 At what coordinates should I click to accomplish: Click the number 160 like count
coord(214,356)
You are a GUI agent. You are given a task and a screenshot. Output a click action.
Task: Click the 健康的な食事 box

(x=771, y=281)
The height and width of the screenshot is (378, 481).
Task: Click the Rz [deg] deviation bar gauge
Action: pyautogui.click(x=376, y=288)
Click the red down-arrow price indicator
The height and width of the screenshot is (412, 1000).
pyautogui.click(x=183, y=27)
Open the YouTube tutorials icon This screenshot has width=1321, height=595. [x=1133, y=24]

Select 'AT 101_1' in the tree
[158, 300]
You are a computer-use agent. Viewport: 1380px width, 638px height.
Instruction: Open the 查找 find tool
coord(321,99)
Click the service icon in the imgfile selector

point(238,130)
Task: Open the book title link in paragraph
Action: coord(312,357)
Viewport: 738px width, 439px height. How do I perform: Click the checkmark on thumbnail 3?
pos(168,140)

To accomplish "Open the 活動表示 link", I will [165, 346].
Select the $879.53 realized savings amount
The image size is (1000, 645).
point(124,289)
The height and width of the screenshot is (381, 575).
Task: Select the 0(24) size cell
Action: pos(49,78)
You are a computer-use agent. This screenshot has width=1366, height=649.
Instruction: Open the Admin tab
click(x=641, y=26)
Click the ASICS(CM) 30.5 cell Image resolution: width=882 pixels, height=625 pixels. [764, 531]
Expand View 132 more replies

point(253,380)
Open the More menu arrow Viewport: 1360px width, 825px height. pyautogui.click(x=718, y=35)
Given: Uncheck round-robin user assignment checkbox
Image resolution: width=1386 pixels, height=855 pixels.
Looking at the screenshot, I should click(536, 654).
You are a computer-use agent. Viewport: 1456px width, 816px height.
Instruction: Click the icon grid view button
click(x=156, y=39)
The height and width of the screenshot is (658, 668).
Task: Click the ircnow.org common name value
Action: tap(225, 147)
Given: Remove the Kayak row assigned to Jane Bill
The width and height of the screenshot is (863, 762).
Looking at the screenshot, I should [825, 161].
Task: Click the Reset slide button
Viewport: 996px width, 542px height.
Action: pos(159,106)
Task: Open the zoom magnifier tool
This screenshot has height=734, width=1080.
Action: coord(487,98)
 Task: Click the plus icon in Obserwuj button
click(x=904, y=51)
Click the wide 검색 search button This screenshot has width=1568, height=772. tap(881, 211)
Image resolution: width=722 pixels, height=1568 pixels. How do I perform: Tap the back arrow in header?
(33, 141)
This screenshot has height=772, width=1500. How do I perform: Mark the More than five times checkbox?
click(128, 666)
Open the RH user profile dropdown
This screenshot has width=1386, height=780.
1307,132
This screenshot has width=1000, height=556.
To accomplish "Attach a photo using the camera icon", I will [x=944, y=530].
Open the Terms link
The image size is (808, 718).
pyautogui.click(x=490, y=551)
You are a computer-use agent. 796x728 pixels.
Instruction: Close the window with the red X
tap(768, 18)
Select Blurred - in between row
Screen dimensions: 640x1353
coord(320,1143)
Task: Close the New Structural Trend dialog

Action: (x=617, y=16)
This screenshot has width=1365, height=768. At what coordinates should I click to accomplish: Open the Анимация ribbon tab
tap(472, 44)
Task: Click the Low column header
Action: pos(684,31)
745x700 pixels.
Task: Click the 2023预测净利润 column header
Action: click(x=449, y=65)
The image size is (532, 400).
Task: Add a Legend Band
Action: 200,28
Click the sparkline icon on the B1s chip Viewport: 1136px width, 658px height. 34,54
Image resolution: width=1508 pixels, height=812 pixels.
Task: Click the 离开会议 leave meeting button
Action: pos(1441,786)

Task to complete >>
With nothing left out, copy the data above exactly.

Task solution >>
 At what coordinates should I click to accomplish: Click the number 160 like count
coord(214,356)
You are a GUI agent. You are given a task and a screenshot. Output a click action.
Task: Click the 健康的な食事 box

(x=771, y=281)
The height and width of the screenshot is (378, 481).
Task: Click the Rz [deg] deviation bar gauge
Action: pyautogui.click(x=376, y=288)
Click the red down-arrow price indicator
The height and width of the screenshot is (412, 1000).
pyautogui.click(x=183, y=27)
Open the YouTube tutorials icon This screenshot has width=1321, height=595. [x=1133, y=24]

Select 'AT 101_1' in the tree
[158, 300]
You are a computer-use agent. Viewport: 1380px width, 638px height.
Instruction: Open the 查找 find tool
coord(321,99)
Click the service icon in the imgfile selector

point(238,130)
Task: Open the book title link in paragraph
Action: coord(312,357)
Viewport: 738px width, 439px height. How do I perform: Click the checkmark on thumbnail 3?
pos(168,140)

To accomplish "Open the 活動表示 link", I will [165, 346].
Select the $879.53 realized savings amount
The image size is (1000, 645).
point(124,289)
The height and width of the screenshot is (381, 575).
Task: Select the 0(24) size cell
Action: pos(49,78)
You are a computer-use agent. This screenshot has width=1366, height=649.
Instruction: Open the Admin tab
click(x=641, y=26)
Click the ASICS(CM) 30.5 cell Image resolution: width=882 pixels, height=625 pixels. [764, 531]
Expand View 132 more replies

point(253,380)
Open the More menu arrow Viewport: 1360px width, 825px height. pyautogui.click(x=718, y=35)
Given: Uncheck round-robin user assignment checkbox
Image resolution: width=1386 pixels, height=855 pixels.
Looking at the screenshot, I should click(536, 654).
You are a computer-use agent. Viewport: 1456px width, 816px height.
Instruction: Click the icon grid view button
click(x=156, y=39)
The height and width of the screenshot is (658, 668).
Task: Click the ircnow.org common name value
Action: tap(225, 147)
Given: Remove the Kayak row assigned to Jane Bill
The width and height of the screenshot is (863, 762).
Looking at the screenshot, I should [825, 161].
Task: Click the Reset slide button
Viewport: 996px width, 542px height.
Action: pos(159,106)
Task: Open the zoom magnifier tool
This screenshot has height=734, width=1080.
Action: coord(487,98)
 Task: Click the plus icon in Obserwuj button
click(x=904, y=51)
Click the wide 검색 search button This screenshot has width=1568, height=772. tap(881, 211)
Image resolution: width=722 pixels, height=1568 pixels. How do I perform: Tap the back arrow in header?
(33, 141)
This screenshot has height=772, width=1500. How do I perform: Mark the More than five times checkbox?
click(128, 666)
Open the RH user profile dropdown
This screenshot has width=1386, height=780.
1307,132
This screenshot has width=1000, height=556.
To accomplish "Attach a photo using the camera icon", I will [x=944, y=530].
Open the Terms link
The image size is (808, 718).
pyautogui.click(x=490, y=551)
You are a computer-use agent. 796x728 pixels.
Instruction: Close the window with the red X
tap(768, 18)
Select Blurred - in between row
Screen dimensions: 640x1353
coord(320,1143)
Task: Close the New Structural Trend dialog

Action: (x=617, y=16)
This screenshot has width=1365, height=768. At what coordinates should I click to accomplish: Open the Анимация ribbon tab
tap(472, 44)
Task: Click the Low column header
Action: pos(684,31)
745x700 pixels.
Task: Click the 2023预测净利润 column header
Action: click(x=449, y=65)
The image size is (532, 400).
Task: Add a Legend Band
Action: 200,28
Click the sparkline icon on the B1s chip Viewport: 1136px width, 658px height. 34,54
Image resolution: width=1508 pixels, height=812 pixels.
Task: Click the 离开会议 leave meeting button
Action: pos(1441,786)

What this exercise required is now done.